Time series predictions. The time series predictions graph is a line graph that relates the target to the outputs (predictions of the network). When a network has closely modeled the existing data, we expect to find a strong linear relationship between the target and output of the network. When this plot results in a line nowhere close to the target values, it indicates that the networks have not adequately captured the pattern in the target. If this happens, you should try specifying a different Number of time steps used as inputs on the Time series tab of the SANN - Data Selection dialog box.

On the Time series tab, click the Time series graph button to create a line plot for the predictions of the networks against the time steps.

You can use this graph to visually verify how well the networks predict the time series data. As you see, the degree of fit is well, which yet again is an indication of the time series dependency in the data. Thus, for our example, all the networks seem to model the data reasonably well. Note that the first 12 cases of the graph have no predictions. That is because the number of lags used as inputs was 12.

Time series projections. When the target is projected into itself (i.e., there are no inputs) SANN also provides options for making time series projections. In SANN, neural networks for time series problems perform one-step-ahead prediction - they predict the next time step from a series of previous time steps. By dropping the oldest of the original input points, adding the newly predicted value, and rerunning the network, a prediction can be made a further step ahead. This process can be repeated to generate an entire time series of predictions. Note that this functionality is not available when one or more inputs are selected.

The options in the Projection group box enable you to generate a graph or spreadsheet showing the results of projecting ahead a given number of time steps. SANN can start the time series projection either from a pattern extracted from the current data set or from a user-specified pattern. We will use the default, which is to start at the first available pattern in the data set (so we will be able to compare the prediction with the entire data set).

As with any prediction, errors will rapidly accumulate, and such multiple-step projections can only be trusted if the network has very high predictive accuracy. Still, you should not attempt to make too many projections ahead since the predictive accuracy of the network rapidly decreases with the projection length.

The only parameters we need to set are the Projection length and Case (starts from). Our time series has only 144 cases, of which 12 are effectively removed by pre-processing (predictions cannot be made for the first twelve points, as they do not have sufficient preceding points to make the prediction), so the maximum available data to compare with is 132 steps. However, it is quite permissible to project beyond the end of the available data: we will then see the predicted value projected beyond the end of the data set, although we will not have a standard of comparison beyond that point.

As an example, you can create a projection graph with length 200 starting from case 12 by setting the value of the Projection length and Case (starts from) to 200 and 12 respectively. Then, click the Projection graph button.
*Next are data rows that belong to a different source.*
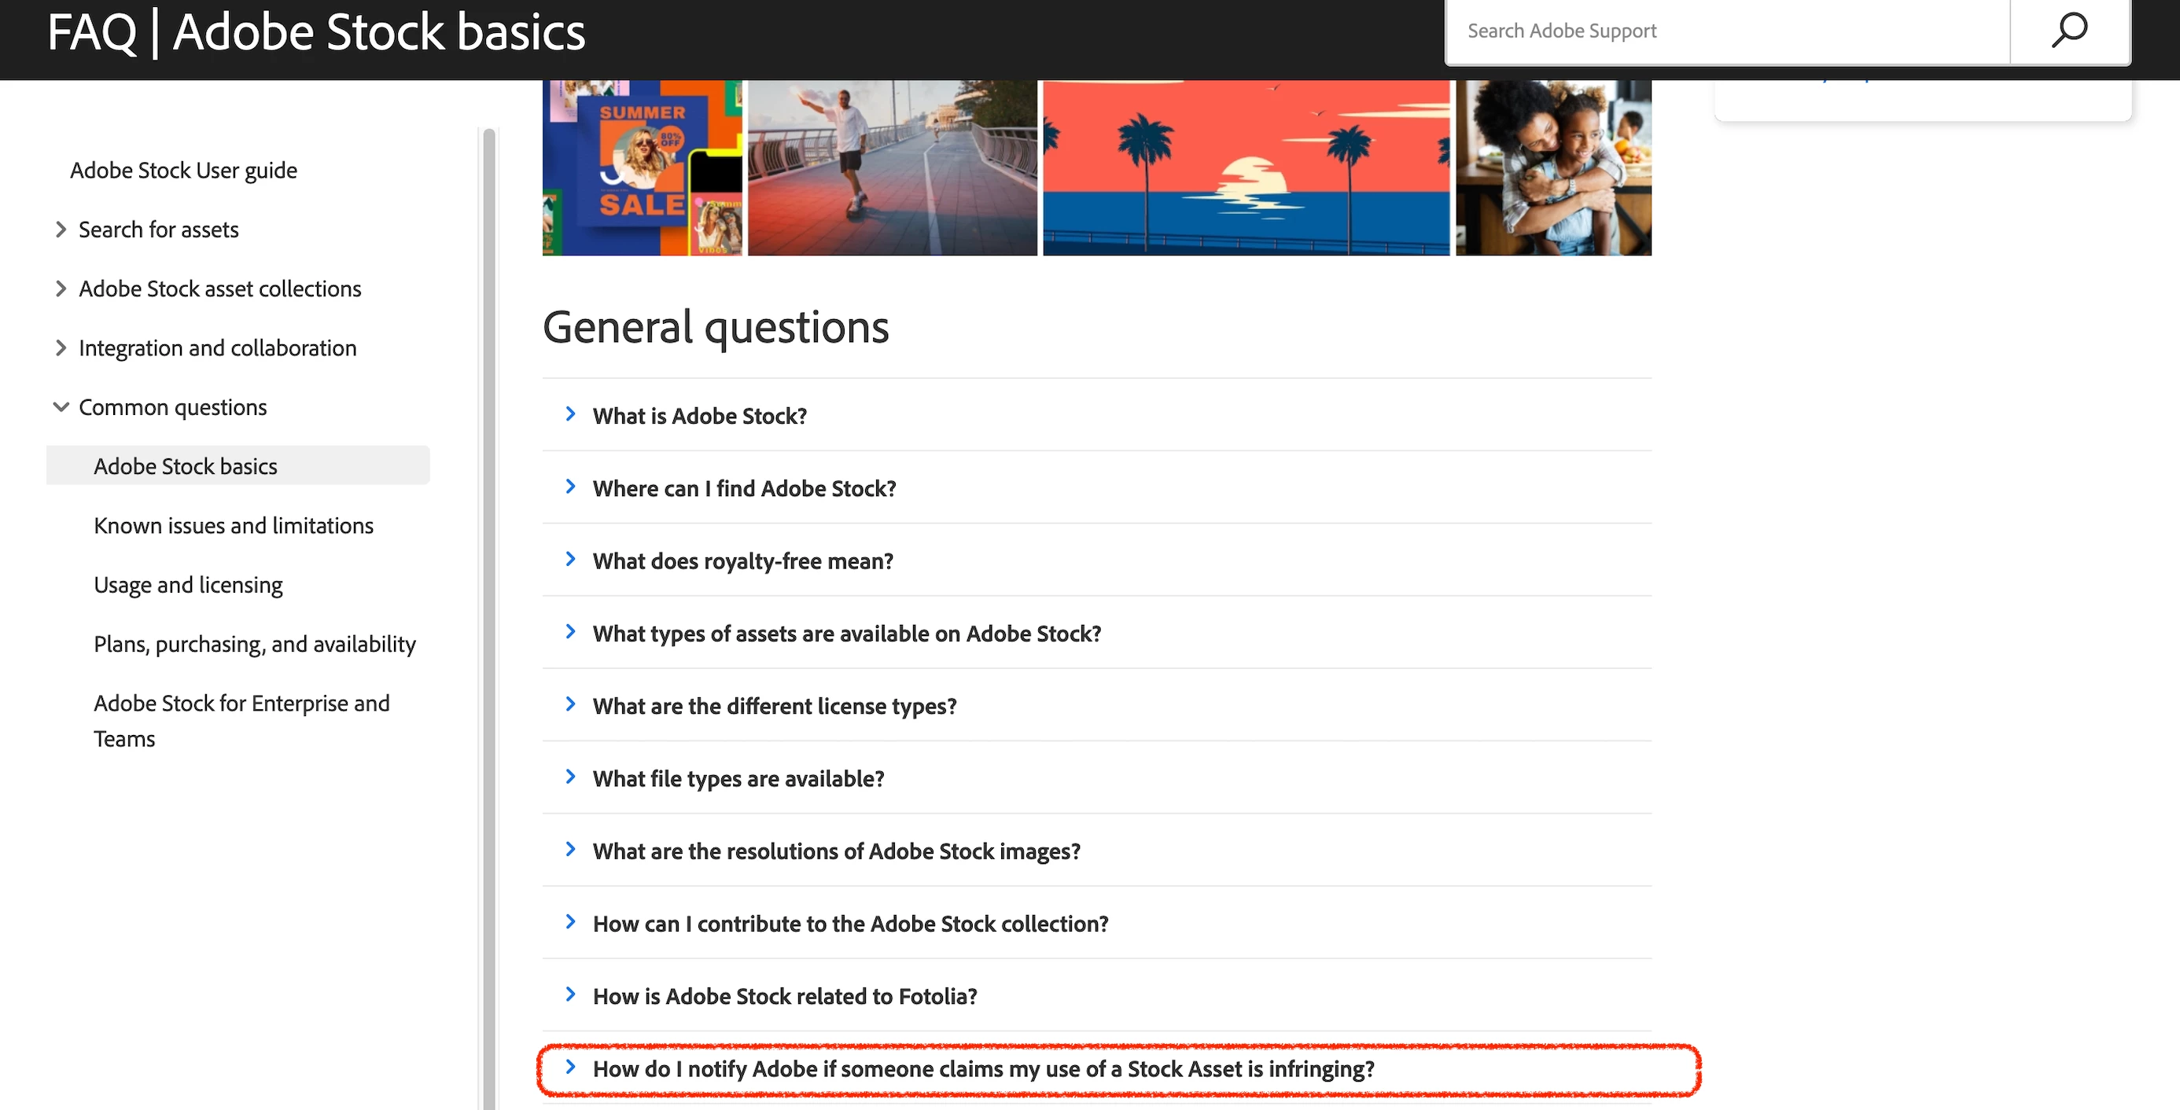
Task: Expand the Where can I find Adobe Stock? question
Action: (743, 488)
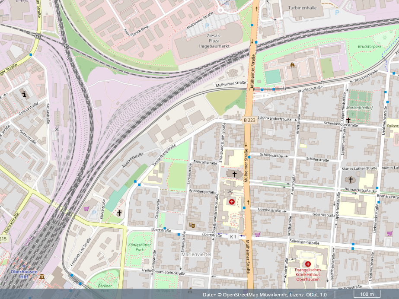The height and width of the screenshot is (299, 399).
Task: Click the fire station flame icon
Action: (293, 66)
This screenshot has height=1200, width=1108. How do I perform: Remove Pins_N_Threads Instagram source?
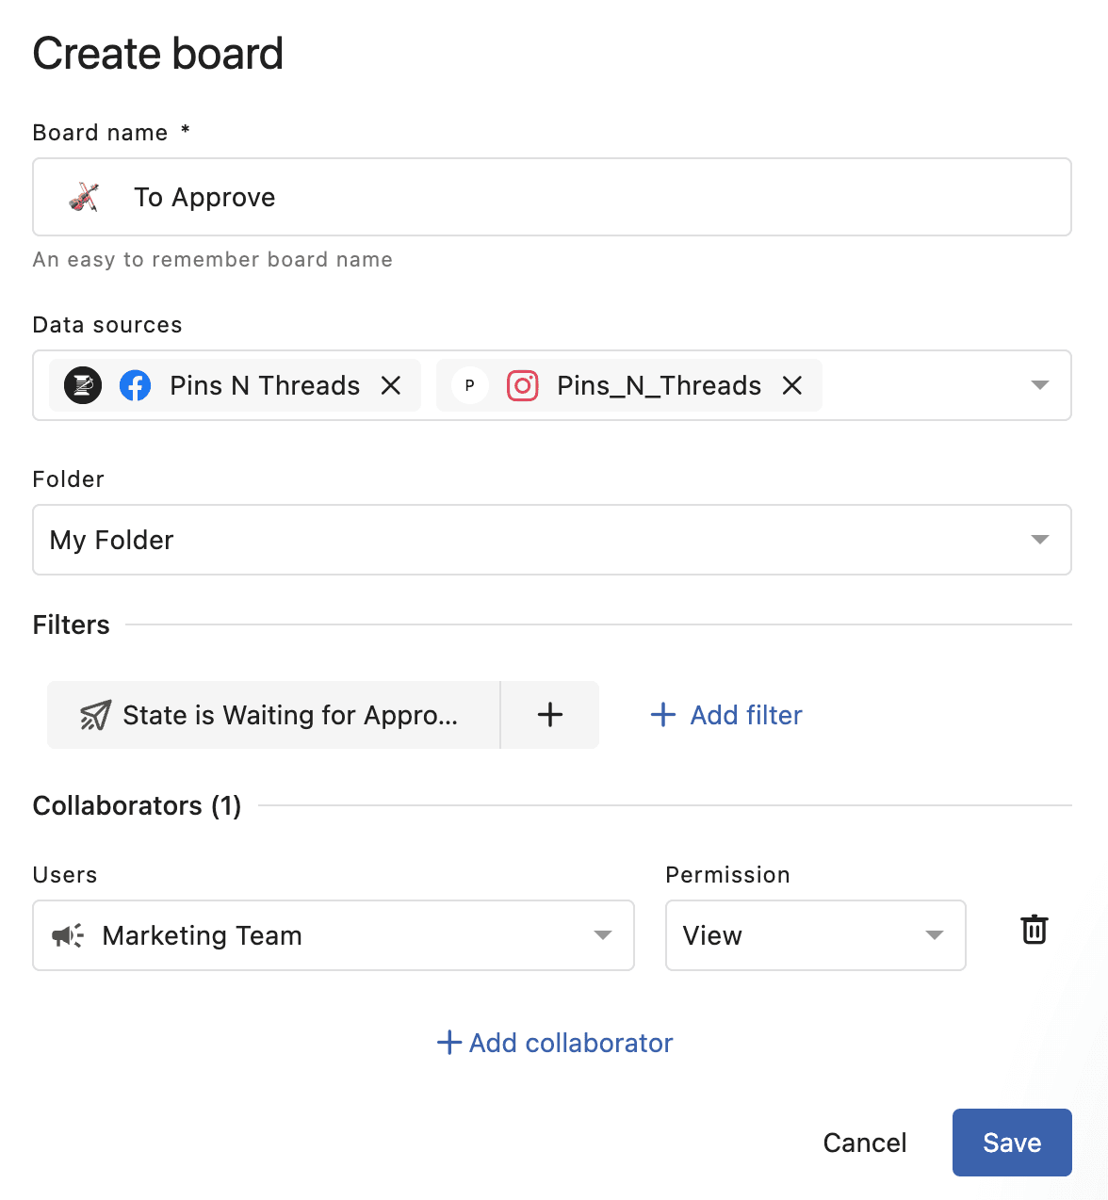pyautogui.click(x=792, y=385)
Note that the further away from case 144, the more the predictions of the networks vary from the normal oscillating pattern that the original data set exhibited. In fact, the outputs (predictions) of some of the networks lose variability until they become straight lines.

Next, set the projection length to 300 and create another graph by clicking the Projection graph button.
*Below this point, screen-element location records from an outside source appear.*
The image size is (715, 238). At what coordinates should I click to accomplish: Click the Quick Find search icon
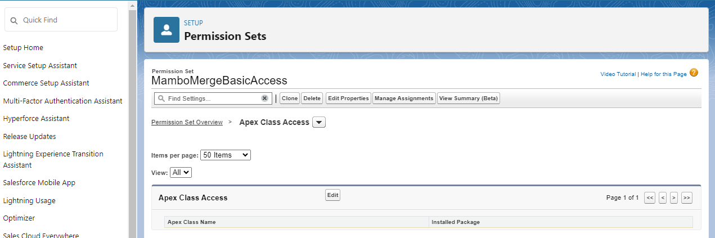coord(14,20)
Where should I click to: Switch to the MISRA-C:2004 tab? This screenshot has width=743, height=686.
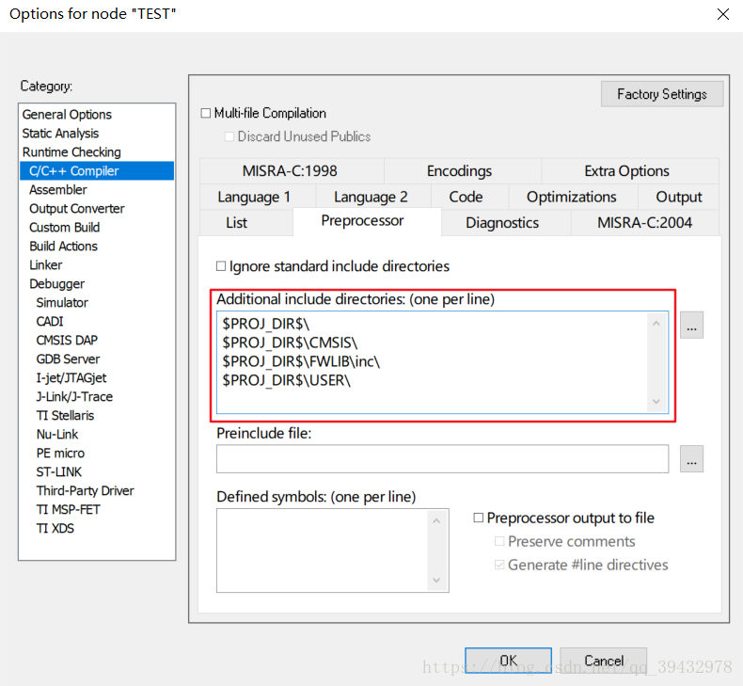click(644, 223)
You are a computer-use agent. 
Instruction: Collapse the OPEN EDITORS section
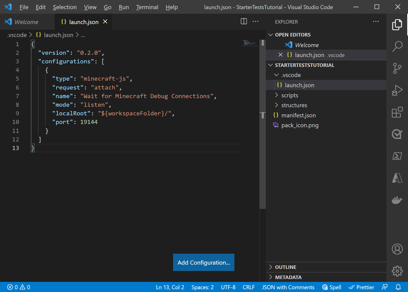click(270, 34)
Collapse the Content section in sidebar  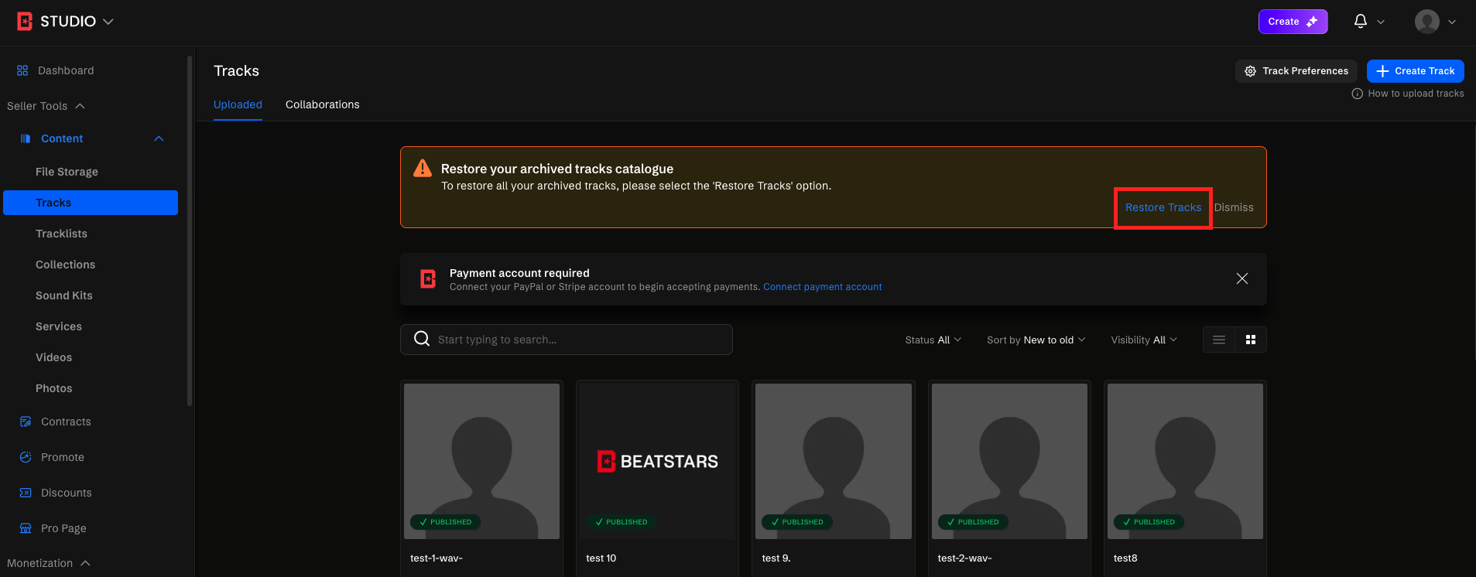[159, 138]
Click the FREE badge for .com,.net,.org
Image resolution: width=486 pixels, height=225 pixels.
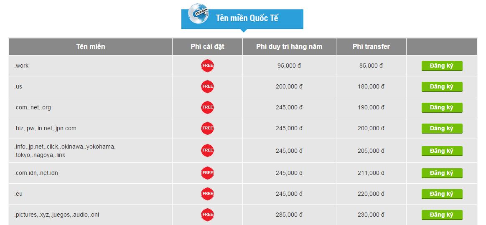click(207, 107)
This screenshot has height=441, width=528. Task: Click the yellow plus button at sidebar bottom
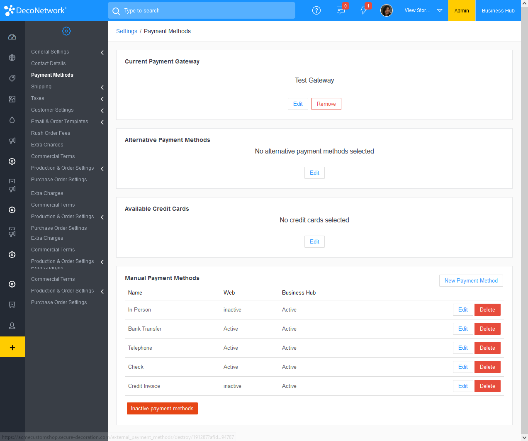coord(12,347)
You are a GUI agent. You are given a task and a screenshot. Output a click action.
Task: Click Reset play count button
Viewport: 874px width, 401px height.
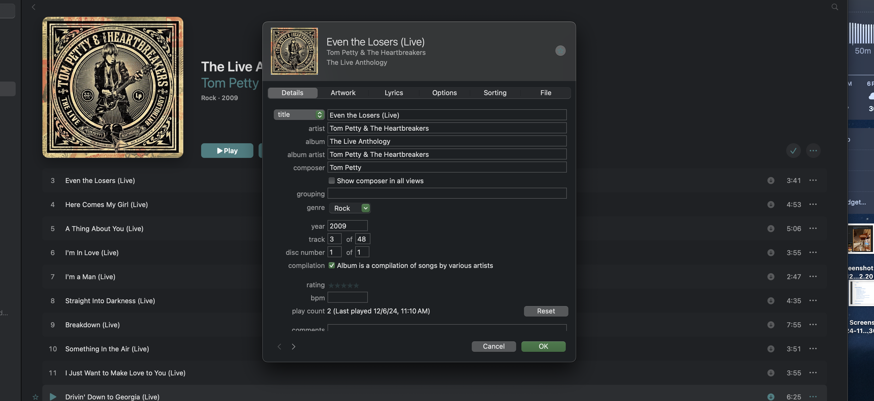(x=546, y=311)
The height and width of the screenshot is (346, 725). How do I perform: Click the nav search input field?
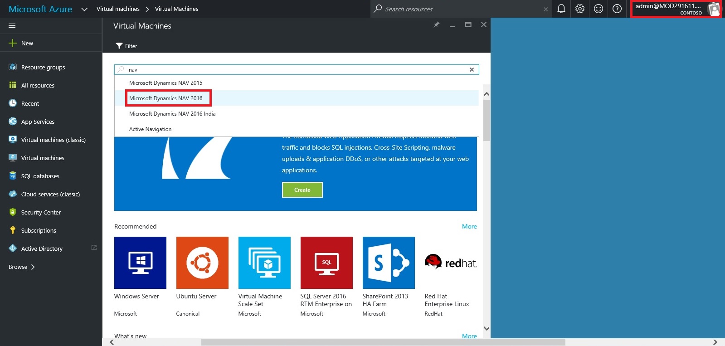(295, 70)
The results may seem somewhat disappointing - the prediction saturates after a time. In any event, it might actually be considered irrelevant to predict too far ahead - figures for the next year or two may be quite adequate, or the reliability of more distant predictions may be questionable. Nonetheless, this example does demonstrate a restriction of neural networks if they are blindly applied in circumstances where they will be required to extrapolate beyond known data.

Note: As with an ordinary regression problem, you can carry out more analyses for time series regression using the rest of the options available on the Results dialog. See the regression step-by-step example for more details.